Task details: How many lines in the listing below contain the word "element"? Reply with the number alone.

[Dataset records start]

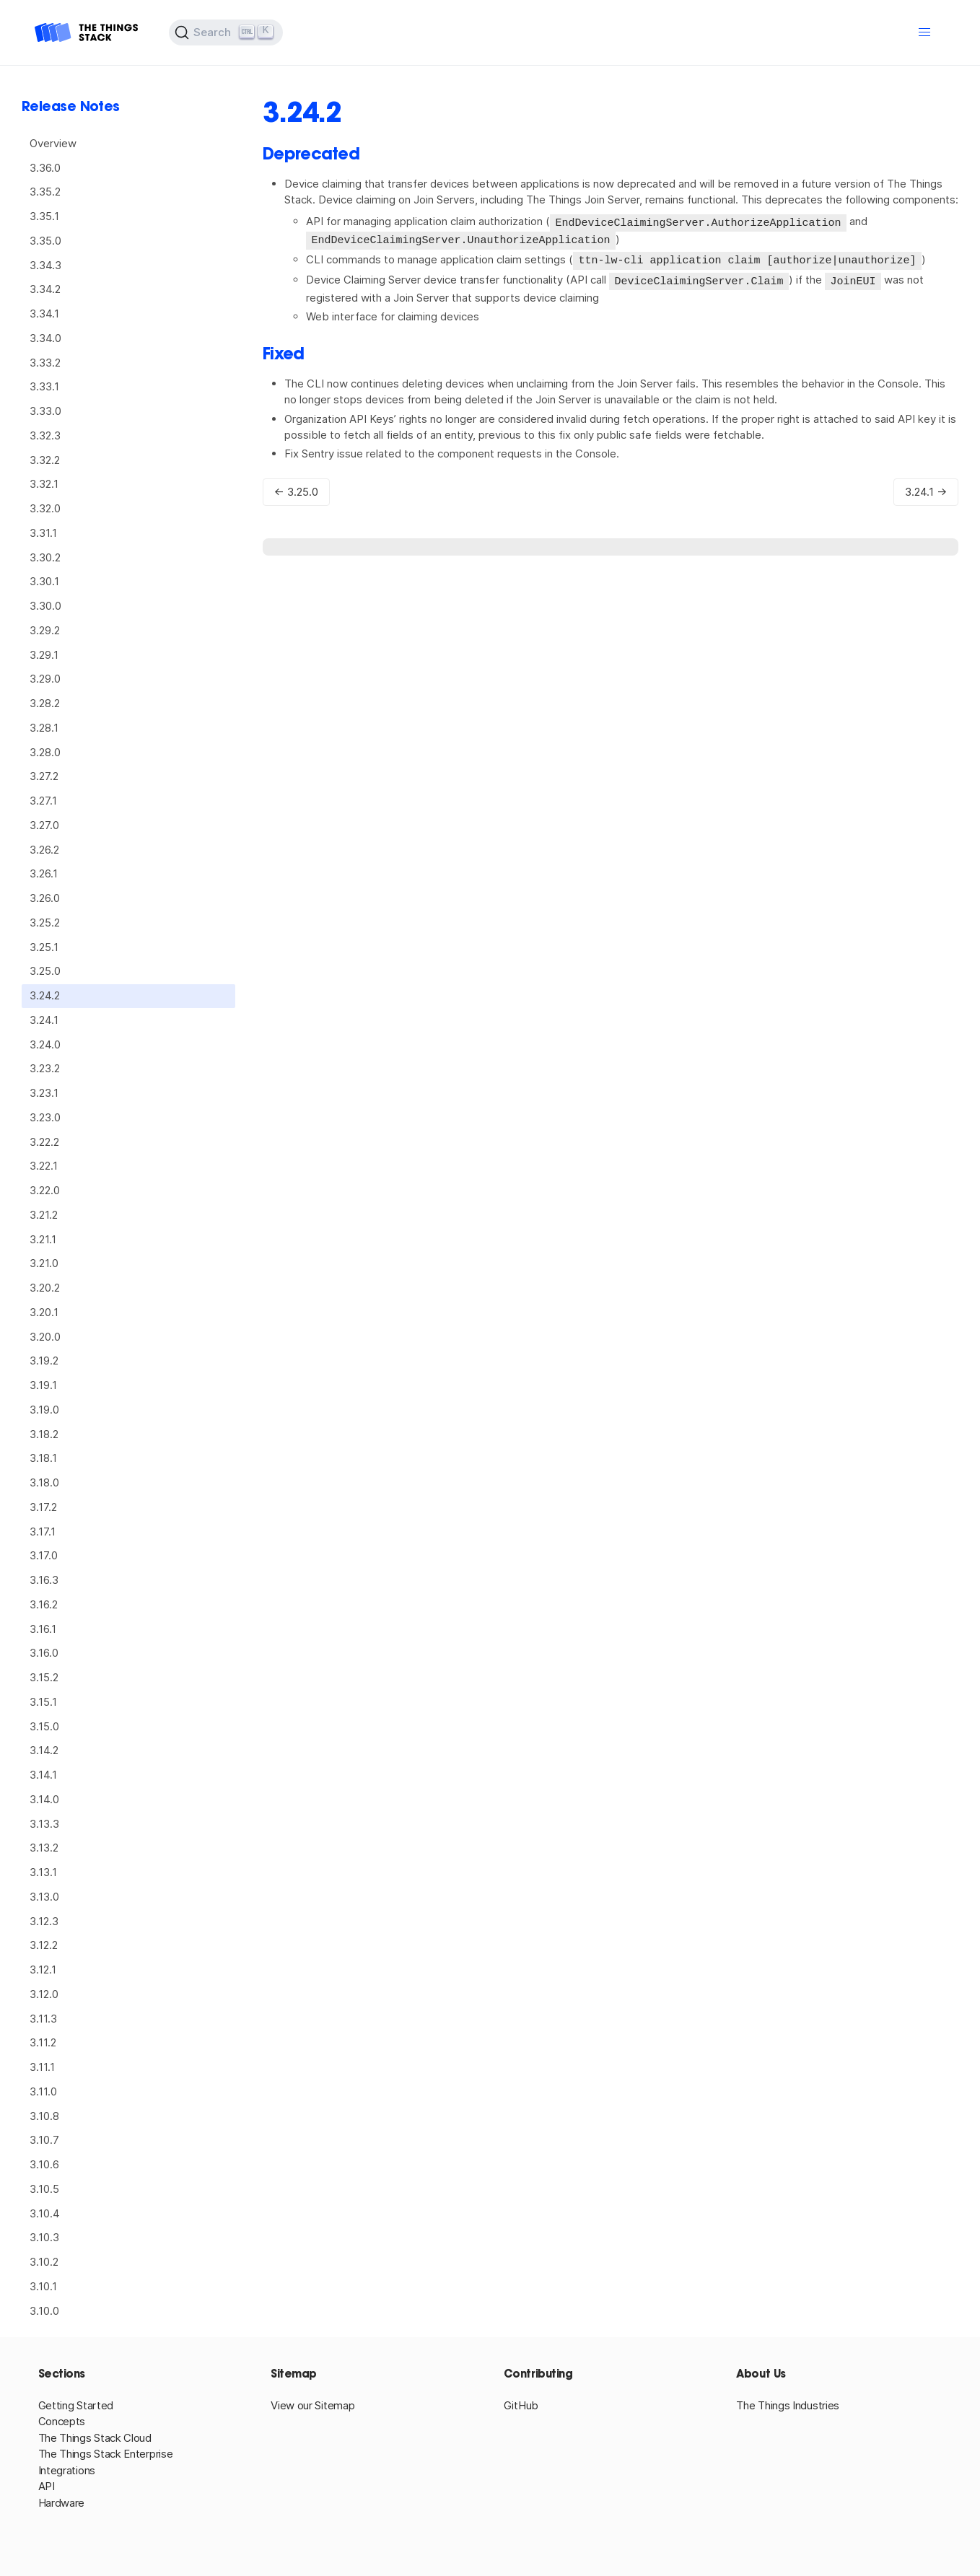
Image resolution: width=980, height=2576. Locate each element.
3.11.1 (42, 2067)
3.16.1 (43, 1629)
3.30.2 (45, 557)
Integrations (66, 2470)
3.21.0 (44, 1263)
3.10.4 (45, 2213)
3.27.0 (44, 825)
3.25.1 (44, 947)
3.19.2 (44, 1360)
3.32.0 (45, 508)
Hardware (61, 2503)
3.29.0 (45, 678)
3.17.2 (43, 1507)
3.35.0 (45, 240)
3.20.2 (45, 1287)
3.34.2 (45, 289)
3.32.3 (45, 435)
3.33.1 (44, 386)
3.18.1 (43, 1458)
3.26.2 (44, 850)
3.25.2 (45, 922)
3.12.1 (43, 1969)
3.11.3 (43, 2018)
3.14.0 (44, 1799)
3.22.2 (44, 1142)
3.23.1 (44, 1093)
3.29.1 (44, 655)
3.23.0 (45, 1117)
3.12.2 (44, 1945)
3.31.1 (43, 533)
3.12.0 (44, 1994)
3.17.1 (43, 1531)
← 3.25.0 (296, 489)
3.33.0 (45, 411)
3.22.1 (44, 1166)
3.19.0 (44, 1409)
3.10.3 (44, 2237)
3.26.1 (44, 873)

[Dataset records end]

Task answer: 1